## BEGIN Provided material

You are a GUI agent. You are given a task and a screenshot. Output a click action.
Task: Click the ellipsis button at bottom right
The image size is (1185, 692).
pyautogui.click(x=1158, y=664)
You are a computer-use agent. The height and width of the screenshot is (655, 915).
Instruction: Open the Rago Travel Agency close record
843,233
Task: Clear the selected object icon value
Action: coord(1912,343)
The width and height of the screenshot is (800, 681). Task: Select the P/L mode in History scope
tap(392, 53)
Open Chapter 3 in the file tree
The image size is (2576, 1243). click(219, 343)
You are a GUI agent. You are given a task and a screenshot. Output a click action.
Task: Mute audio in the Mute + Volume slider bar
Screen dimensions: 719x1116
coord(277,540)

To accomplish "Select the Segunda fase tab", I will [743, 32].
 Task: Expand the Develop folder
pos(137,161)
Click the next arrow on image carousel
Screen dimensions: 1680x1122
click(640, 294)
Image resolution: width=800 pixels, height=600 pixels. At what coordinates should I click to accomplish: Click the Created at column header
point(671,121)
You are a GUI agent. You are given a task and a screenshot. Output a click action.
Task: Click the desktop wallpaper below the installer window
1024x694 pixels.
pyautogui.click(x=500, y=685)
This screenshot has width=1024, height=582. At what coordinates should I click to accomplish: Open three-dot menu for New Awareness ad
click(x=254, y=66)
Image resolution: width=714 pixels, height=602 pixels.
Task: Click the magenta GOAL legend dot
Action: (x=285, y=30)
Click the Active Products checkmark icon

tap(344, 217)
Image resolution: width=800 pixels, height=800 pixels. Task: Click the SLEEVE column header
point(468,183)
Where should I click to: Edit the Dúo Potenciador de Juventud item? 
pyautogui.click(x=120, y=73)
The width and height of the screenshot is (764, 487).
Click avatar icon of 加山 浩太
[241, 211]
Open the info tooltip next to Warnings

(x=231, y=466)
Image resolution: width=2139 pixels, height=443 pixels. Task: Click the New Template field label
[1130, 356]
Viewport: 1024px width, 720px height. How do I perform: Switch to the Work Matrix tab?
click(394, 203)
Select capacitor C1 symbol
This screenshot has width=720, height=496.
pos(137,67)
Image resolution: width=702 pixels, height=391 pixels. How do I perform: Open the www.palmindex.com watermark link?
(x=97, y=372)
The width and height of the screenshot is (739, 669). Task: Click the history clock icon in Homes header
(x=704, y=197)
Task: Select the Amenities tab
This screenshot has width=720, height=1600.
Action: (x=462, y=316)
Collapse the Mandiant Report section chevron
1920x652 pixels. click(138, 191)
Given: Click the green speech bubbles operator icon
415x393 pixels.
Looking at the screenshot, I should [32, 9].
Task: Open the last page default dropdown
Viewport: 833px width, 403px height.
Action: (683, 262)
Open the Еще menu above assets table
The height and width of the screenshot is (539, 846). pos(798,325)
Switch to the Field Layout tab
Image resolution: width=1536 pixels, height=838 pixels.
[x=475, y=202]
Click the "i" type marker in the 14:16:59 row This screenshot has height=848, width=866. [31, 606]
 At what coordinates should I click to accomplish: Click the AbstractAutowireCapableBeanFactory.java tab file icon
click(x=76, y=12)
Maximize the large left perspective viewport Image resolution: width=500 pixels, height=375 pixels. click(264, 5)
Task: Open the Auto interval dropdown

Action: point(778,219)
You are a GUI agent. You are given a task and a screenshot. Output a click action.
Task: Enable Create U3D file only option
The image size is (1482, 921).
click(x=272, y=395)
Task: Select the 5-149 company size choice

## END Provided material

The problem: Which rows above contain the string "next", with case taken into account? Return each of those rows in full.

The result:
Click the next arrow on image carousel
Open the info tooltip next to Warnings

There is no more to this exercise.